■ Data under study ■

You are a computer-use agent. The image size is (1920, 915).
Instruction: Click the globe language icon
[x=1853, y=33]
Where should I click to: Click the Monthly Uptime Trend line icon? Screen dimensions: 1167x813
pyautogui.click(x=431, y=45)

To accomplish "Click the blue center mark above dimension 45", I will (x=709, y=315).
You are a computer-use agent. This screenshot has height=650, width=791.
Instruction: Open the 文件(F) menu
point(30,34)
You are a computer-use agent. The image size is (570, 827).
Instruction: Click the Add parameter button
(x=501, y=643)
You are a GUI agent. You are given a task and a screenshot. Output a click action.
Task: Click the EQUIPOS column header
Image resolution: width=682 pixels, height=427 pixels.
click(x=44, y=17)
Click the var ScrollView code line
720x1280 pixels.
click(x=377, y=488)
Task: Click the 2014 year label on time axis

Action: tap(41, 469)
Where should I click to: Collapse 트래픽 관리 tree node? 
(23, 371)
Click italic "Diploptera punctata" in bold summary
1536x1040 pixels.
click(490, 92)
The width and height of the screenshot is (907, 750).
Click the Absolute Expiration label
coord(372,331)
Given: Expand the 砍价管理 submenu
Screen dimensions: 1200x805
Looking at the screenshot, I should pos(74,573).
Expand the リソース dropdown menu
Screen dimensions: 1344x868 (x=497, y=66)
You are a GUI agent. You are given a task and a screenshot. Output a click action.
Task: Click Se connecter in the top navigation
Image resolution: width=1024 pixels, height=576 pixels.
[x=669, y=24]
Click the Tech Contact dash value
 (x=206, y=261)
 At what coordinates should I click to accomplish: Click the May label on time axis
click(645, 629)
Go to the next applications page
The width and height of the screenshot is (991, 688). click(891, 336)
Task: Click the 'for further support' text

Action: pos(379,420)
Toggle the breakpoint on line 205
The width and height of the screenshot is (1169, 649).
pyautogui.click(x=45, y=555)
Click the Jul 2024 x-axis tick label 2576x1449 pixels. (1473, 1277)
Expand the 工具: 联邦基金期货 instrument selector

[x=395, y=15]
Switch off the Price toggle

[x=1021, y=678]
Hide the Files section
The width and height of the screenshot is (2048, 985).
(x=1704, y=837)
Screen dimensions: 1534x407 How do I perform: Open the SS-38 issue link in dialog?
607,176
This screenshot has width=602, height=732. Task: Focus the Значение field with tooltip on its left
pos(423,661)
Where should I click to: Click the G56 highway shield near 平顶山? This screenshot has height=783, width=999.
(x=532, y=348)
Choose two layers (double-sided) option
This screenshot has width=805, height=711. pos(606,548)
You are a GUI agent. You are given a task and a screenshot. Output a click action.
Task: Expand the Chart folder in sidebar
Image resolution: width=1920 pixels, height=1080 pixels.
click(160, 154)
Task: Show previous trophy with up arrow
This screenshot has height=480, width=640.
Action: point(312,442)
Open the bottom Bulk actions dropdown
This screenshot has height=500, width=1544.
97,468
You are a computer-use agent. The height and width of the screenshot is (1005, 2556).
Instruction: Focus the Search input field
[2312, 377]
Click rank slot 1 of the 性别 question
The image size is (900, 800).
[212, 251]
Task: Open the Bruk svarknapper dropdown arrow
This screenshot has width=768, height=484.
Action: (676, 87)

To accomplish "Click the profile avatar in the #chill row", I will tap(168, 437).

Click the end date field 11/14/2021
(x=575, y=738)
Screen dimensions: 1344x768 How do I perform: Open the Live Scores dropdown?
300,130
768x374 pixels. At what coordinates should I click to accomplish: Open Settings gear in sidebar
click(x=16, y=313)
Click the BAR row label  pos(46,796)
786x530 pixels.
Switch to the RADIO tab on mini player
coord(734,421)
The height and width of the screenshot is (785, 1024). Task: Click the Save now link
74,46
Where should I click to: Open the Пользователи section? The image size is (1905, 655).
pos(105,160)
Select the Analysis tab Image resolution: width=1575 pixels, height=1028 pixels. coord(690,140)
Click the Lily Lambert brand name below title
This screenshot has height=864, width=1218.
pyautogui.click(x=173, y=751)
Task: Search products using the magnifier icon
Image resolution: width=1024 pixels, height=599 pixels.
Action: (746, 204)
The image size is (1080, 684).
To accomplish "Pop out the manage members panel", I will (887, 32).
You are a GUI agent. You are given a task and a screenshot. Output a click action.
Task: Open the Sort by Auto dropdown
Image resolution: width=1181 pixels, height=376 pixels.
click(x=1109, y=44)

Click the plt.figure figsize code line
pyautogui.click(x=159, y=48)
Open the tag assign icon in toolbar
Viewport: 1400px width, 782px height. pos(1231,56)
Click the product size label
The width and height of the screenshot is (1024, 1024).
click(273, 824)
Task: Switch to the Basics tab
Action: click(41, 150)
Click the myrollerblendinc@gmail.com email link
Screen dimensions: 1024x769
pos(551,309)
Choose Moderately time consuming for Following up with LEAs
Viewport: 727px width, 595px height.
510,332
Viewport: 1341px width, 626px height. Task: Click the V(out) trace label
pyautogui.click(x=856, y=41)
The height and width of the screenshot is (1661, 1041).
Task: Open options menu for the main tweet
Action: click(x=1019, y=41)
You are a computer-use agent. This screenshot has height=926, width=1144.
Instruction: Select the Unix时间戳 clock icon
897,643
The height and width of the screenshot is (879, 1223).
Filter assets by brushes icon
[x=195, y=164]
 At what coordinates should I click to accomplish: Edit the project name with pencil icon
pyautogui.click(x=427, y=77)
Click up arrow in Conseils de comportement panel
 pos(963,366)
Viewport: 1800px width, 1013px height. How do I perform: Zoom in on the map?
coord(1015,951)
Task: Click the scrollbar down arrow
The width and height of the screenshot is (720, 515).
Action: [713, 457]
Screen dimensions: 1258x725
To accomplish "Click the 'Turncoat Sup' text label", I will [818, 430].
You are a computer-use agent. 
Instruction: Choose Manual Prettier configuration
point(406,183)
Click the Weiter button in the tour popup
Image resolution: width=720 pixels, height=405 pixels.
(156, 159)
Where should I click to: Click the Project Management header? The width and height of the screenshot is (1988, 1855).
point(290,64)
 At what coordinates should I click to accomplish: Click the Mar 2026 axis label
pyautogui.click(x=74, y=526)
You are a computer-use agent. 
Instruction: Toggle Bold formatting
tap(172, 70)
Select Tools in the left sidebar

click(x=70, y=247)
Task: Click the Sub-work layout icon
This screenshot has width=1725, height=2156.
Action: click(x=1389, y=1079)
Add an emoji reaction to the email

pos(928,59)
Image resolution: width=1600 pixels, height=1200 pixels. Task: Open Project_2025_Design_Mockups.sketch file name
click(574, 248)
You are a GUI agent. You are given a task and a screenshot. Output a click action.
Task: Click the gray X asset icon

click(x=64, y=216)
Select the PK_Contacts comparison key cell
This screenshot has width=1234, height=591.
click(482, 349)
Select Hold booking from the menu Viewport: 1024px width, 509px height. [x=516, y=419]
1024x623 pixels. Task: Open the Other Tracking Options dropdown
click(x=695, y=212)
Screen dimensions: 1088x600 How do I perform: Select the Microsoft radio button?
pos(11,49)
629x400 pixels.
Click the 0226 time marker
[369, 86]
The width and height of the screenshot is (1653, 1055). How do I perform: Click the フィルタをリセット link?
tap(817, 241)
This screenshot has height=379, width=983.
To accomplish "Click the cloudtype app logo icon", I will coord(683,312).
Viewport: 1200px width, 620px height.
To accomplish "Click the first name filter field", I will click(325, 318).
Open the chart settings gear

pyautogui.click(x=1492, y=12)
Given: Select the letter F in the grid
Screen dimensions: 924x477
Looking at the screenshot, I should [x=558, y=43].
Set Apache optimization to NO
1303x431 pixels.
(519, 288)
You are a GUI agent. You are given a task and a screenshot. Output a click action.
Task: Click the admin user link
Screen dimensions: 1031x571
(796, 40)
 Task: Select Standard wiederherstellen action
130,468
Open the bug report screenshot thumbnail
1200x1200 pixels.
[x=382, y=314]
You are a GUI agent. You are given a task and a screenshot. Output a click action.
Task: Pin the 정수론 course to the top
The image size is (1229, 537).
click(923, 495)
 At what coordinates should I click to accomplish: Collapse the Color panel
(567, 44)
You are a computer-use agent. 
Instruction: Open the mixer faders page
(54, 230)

■ Exercise requirements ■
Starting at the first line of the material above, reproduce each line exactly up to and including the line with "Toggle the breakpoint on line 205".

■ Written answer ■
You are a computer-use agent. The image size is (1920, 915).
Instruction: Click the globe language icon
[x=1853, y=33]
Where should I click to: Click the Monthly Uptime Trend line icon? Screen dimensions: 1167x813
pyautogui.click(x=431, y=45)

To accomplish "Click the blue center mark above dimension 45", I will (x=709, y=315).
You are a computer-use agent. This screenshot has height=650, width=791.
Instruction: Open the 文件(F) menu
point(30,34)
You are a computer-use agent. The image size is (570, 827).
Instruction: Click the Add parameter button
(x=501, y=643)
You are a GUI agent. You are given a task and a screenshot. Output a click action.
Task: Click the EQUIPOS column header
Image resolution: width=682 pixels, height=427 pixels.
click(x=44, y=17)
Click the var ScrollView code line
720x1280 pixels.
click(x=377, y=488)
Task: Click the 2014 year label on time axis

Action: tap(41, 469)
Where should I click to: Collapse 트래픽 관리 tree node? 
(23, 371)
Click italic "Diploptera punctata" in bold summary
1536x1040 pixels.
click(490, 92)
The width and height of the screenshot is (907, 750).
Click the Absolute Expiration label
coord(372,331)
Given: Expand the 砍价管理 submenu
Screen dimensions: 1200x805
Looking at the screenshot, I should pos(74,573).
Expand the リソース dropdown menu
Screen dimensions: 1344x868 (x=497, y=66)
You are a GUI agent. You are given a task and a screenshot. Output a click action.
Task: Click Se connecter in the top navigation
Image resolution: width=1024 pixels, height=576 pixels.
[x=669, y=24]
Click the Tech Contact dash value
 (x=206, y=261)
 At what coordinates should I click to accomplish: Click the May label on time axis
click(645, 629)
Go to the next applications page
The width and height of the screenshot is (991, 688). click(891, 336)
Task: Click the 'for further support' text

Action: pos(379,420)
Toggle the breakpoint on line 205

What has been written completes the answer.